— Begin DATA LINES —
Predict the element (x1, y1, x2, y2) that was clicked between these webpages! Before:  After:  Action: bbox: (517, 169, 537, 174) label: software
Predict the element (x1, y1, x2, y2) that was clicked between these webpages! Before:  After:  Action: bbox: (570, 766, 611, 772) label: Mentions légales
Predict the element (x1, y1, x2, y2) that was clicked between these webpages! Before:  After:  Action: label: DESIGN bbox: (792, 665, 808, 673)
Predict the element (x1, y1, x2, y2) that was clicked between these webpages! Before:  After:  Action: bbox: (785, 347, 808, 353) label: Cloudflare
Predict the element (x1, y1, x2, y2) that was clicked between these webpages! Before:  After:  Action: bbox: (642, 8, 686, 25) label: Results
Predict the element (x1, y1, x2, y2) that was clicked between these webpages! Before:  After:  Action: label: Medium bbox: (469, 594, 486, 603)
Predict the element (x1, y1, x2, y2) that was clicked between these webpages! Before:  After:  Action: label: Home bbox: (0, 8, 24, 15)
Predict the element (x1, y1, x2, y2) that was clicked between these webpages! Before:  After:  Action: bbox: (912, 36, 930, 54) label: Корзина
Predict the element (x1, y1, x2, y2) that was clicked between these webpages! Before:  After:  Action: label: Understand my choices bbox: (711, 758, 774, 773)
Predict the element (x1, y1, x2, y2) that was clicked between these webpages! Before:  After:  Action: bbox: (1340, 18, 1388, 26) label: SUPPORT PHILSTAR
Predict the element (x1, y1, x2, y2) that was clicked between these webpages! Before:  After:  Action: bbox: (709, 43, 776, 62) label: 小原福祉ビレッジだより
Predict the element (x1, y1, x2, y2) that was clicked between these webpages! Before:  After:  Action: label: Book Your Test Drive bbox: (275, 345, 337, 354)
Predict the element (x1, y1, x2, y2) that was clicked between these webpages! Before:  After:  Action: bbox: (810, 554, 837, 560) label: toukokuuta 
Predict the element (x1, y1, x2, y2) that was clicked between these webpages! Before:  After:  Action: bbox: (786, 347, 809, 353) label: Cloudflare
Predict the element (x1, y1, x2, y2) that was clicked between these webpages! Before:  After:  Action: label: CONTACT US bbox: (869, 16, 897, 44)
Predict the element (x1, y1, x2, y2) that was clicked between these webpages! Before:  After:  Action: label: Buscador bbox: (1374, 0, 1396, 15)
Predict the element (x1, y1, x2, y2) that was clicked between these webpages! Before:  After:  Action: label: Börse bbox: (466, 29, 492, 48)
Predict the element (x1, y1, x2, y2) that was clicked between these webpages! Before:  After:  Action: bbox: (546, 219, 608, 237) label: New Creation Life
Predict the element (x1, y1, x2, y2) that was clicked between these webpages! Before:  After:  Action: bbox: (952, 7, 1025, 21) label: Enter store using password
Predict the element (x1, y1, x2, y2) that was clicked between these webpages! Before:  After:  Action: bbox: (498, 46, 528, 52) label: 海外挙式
— End DATA LINES —
● WORK TO BE COMPLETED
Write out every row above verbatim, in its original order, one row per line.

● FULL ANSWER
Predict the element (x1, y1, x2, y2) that was clicked between these webpages! Before:  After:  Action: bbox: (517, 169, 537, 174) label: software
Predict the element (x1, y1, x2, y2) that was clicked between these webpages! Before:  After:  Action: bbox: (570, 766, 611, 772) label: Mentions légales
Predict the element (x1, y1, x2, y2) that was clicked between these webpages! Before:  After:  Action: label: DESIGN bbox: (792, 665, 808, 673)
Predict the element (x1, y1, x2, y2) that was clicked between these webpages! Before:  After:  Action: bbox: (785, 347, 808, 353) label: Cloudflare
Predict the element (x1, y1, x2, y2) that was clicked between these webpages! Before:  After:  Action: bbox: (642, 8, 686, 25) label: Results
Predict the element (x1, y1, x2, y2) that was clicked between these webpages! Before:  After:  Action: label: Medium bbox: (469, 594, 486, 603)
Predict the element (x1, y1, x2, y2) that was clicked between these webpages! Before:  After:  Action: label: Home bbox: (0, 8, 24, 15)
Predict the element (x1, y1, x2, y2) that was clicked between these webpages! Before:  After:  Action: bbox: (912, 36, 930, 54) label: Корзина
Predict the element (x1, y1, x2, y2) that was clicked between these webpages! Before:  After:  Action: label: Understand my choices bbox: (711, 758, 774, 773)
Predict the element (x1, y1, x2, y2) that was clicked between these webpages! Before:  After:  Action: bbox: (1340, 18, 1388, 26) label: SUPPORT PHILSTAR
Predict the element (x1, y1, x2, y2) that was clicked between these webpages! Before:  After:  Action: bbox: (709, 43, 776, 62) label: 小原福祉ビレッジだより
Predict the element (x1, y1, x2, y2) that was clicked between these webpages! Before:  After:  Action: label: Book Your Test Drive bbox: (275, 345, 337, 354)
Predict the element (x1, y1, x2, y2) that was clicked between these webpages! Before:  After:  Action: bbox: (810, 554, 837, 560) label: toukokuuta 
Predict the element (x1, y1, x2, y2) that was clicked between these webpages! Before:  After:  Action: bbox: (786, 347, 809, 353) label: Cloudflare
Predict the element (x1, y1, x2, y2) that was clicked between these webpages! Before:  After:  Action: label: CONTACT US bbox: (869, 16, 897, 44)
Predict the element (x1, y1, x2, y2) that was clicked between these webpages! Before:  After:  Action: label: Buscador bbox: (1374, 0, 1396, 15)
Predict the element (x1, y1, x2, y2) that was clicked between these webpages! Before:  After:  Action: label: Börse bbox: (466, 29, 492, 48)
Predict the element (x1, y1, x2, y2) that was clicked between these webpages! Before:  After:  Action: bbox: (546, 219, 608, 237) label: New Creation Life
Predict the element (x1, y1, x2, y2) that was clicked between these webpages! Before:  After:  Action: bbox: (952, 7, 1025, 21) label: Enter store using password
Predict the element (x1, y1, x2, y2) that was clicked between these webpages! Before:  After:  Action: bbox: (498, 46, 528, 52) label: 海外挙式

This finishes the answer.